Huang et al. reported that the expressions of LC3B-II and Beclin-1 were reduced in GBM due to a downregulated autophagic capacity [27]. Consistent with these results, we also found that high-level expression of LC3B was associated with poor prognosis. Our results suggest that a reduction in autophagy may lead to more advanced astrocytoma although their correlation did not reach statistical significance. The role autophagy plays in tumor development is complicated [15]. It can suppress tumor development during early stages of tumorigenesis. However, autophagy can also promote further tumor development in established tumors. Our results showed that high levels of LC3B expression, or enhanced autophagy, correlated with poor prognosis are consistent with the role of autophagy as tumor promoter.

Recently, GBM cancer stem-like cells have been shown to participate in the formation of the tumor endothelium, increase in the invasiveness of the tumor, and lead to resistance to radiotherapy [43, 44] through various mechanisms.
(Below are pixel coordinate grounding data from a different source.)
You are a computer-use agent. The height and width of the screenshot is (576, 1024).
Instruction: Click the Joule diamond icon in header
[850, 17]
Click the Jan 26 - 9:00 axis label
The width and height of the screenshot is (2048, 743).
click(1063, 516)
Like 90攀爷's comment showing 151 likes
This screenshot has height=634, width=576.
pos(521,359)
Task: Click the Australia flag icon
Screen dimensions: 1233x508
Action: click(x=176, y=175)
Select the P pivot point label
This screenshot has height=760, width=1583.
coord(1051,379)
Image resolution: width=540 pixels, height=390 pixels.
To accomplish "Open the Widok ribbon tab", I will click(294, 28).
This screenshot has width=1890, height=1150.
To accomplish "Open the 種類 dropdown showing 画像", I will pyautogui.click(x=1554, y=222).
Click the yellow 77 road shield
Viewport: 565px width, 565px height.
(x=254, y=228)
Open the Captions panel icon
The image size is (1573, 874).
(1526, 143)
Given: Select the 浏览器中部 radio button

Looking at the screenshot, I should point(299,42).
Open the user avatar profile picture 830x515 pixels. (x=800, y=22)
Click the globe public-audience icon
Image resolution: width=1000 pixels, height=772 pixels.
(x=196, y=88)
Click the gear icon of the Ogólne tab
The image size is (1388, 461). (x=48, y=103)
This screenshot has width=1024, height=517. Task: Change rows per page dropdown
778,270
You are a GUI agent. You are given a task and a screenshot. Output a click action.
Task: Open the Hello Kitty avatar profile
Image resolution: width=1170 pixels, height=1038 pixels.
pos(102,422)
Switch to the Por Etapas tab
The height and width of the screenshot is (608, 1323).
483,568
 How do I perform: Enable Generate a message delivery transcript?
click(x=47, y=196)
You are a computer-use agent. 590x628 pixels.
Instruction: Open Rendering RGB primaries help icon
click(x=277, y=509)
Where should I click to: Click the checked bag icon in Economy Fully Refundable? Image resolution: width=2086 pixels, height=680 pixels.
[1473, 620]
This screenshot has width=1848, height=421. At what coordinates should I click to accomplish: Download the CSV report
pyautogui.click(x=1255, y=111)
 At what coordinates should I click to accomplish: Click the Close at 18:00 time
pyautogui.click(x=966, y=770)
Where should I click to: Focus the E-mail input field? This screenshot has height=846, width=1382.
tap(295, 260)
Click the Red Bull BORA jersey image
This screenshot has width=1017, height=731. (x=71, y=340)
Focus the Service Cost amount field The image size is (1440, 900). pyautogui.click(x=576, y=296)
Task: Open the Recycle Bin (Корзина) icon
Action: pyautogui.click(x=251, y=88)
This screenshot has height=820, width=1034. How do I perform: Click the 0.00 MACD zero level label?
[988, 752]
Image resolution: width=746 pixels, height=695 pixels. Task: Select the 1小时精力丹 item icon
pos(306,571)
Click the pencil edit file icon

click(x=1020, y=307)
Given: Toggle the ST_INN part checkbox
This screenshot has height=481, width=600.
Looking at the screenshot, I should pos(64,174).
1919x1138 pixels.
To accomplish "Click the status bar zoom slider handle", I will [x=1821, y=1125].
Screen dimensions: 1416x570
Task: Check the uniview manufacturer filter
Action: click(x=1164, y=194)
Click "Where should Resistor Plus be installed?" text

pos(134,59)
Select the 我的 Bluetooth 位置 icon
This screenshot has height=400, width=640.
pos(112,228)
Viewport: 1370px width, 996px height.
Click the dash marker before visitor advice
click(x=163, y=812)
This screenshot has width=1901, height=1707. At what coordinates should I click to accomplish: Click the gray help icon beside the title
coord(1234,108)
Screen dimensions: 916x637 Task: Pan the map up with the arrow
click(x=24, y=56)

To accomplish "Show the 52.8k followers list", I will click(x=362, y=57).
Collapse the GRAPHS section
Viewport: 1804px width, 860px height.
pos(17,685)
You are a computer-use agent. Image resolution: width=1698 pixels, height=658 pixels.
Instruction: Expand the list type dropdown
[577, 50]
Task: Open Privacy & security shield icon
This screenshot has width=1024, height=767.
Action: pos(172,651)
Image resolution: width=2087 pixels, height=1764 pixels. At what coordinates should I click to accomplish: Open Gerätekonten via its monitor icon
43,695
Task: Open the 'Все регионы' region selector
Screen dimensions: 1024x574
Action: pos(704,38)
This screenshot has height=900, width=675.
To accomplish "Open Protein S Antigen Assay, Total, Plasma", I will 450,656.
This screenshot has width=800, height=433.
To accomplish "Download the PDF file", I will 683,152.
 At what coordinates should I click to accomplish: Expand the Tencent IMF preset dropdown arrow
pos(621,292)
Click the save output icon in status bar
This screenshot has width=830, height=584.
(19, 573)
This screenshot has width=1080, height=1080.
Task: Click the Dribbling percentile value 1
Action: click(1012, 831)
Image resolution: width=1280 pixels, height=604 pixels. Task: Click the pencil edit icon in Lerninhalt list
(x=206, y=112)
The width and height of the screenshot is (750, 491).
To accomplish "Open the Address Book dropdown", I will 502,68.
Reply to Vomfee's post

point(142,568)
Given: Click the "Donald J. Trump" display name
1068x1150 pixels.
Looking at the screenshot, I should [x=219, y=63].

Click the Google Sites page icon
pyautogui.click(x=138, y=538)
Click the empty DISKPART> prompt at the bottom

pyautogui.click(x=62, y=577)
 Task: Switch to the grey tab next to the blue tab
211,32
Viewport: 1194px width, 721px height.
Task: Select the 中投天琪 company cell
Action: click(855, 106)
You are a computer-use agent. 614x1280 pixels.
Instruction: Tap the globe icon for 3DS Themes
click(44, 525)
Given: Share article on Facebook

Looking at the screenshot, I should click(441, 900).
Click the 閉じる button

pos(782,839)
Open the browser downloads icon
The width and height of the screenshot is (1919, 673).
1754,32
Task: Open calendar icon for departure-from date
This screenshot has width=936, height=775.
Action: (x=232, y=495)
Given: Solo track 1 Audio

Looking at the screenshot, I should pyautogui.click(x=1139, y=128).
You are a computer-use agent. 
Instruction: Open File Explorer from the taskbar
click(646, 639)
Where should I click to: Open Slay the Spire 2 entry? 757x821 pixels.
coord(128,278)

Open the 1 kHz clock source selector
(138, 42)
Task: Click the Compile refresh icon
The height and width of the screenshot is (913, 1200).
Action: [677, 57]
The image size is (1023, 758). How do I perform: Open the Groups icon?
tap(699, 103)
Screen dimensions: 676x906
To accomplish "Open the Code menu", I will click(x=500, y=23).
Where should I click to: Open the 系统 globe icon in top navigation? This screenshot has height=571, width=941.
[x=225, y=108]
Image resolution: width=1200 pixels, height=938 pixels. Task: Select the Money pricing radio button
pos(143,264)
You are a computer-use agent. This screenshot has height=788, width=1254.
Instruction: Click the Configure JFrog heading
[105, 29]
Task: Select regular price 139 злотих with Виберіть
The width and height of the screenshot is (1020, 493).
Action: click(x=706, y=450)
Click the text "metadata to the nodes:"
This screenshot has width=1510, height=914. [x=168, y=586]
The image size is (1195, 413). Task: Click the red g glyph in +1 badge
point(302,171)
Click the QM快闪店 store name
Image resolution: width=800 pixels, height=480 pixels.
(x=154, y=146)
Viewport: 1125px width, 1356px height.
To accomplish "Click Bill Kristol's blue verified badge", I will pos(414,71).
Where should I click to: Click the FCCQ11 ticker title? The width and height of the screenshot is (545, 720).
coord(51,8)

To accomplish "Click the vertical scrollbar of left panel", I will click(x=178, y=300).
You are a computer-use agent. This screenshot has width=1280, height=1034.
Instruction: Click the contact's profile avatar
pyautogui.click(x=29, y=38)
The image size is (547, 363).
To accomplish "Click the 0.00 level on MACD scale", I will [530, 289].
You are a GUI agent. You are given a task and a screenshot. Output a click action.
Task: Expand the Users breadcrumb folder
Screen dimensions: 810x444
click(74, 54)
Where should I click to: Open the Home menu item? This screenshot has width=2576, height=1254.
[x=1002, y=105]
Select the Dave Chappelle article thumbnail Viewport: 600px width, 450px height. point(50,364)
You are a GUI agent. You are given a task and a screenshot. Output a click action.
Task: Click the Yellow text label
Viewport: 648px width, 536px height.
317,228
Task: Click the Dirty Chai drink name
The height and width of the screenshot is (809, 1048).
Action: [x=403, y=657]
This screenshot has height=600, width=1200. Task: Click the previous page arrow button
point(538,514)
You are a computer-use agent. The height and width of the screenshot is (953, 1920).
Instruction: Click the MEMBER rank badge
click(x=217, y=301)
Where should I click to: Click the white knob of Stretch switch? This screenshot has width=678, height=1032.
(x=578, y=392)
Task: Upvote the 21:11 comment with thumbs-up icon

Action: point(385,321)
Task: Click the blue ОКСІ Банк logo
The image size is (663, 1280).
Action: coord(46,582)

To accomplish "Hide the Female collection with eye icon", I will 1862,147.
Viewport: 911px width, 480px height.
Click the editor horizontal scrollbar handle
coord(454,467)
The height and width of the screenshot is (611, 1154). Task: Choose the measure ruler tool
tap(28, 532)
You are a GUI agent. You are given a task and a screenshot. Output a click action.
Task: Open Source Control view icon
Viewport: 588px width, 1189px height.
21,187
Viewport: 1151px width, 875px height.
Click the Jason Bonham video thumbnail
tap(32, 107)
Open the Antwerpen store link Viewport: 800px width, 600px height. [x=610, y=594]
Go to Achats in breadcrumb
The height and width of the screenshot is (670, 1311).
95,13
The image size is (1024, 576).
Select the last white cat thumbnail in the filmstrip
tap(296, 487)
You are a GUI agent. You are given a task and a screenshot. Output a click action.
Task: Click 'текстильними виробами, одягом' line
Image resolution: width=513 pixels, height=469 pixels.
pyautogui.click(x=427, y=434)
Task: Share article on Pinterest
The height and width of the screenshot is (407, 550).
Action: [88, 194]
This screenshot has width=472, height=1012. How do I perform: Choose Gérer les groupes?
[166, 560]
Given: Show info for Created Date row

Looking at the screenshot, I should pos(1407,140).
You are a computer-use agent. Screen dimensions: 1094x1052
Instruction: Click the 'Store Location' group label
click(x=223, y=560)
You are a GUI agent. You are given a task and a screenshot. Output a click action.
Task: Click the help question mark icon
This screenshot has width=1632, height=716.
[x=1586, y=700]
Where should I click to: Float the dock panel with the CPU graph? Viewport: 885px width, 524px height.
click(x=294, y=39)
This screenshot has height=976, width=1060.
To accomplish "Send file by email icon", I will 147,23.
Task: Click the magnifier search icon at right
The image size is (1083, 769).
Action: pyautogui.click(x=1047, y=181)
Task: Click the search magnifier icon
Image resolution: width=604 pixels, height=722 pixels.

Our results showed that a high-level expression of CD133, a cancer stem-like cell marker, together with a high-level expression of LC3B, was indicative of poor prognosis in astrocytoma (Figure 6). These results suggest that astrocytoma cancer stem-like cells together with enhanced autophagy may cause resistance to radiation therapy/chemotherapy and that targeting the cancer stem-like cell in astrocytoma may offer a viable therapeutic approach.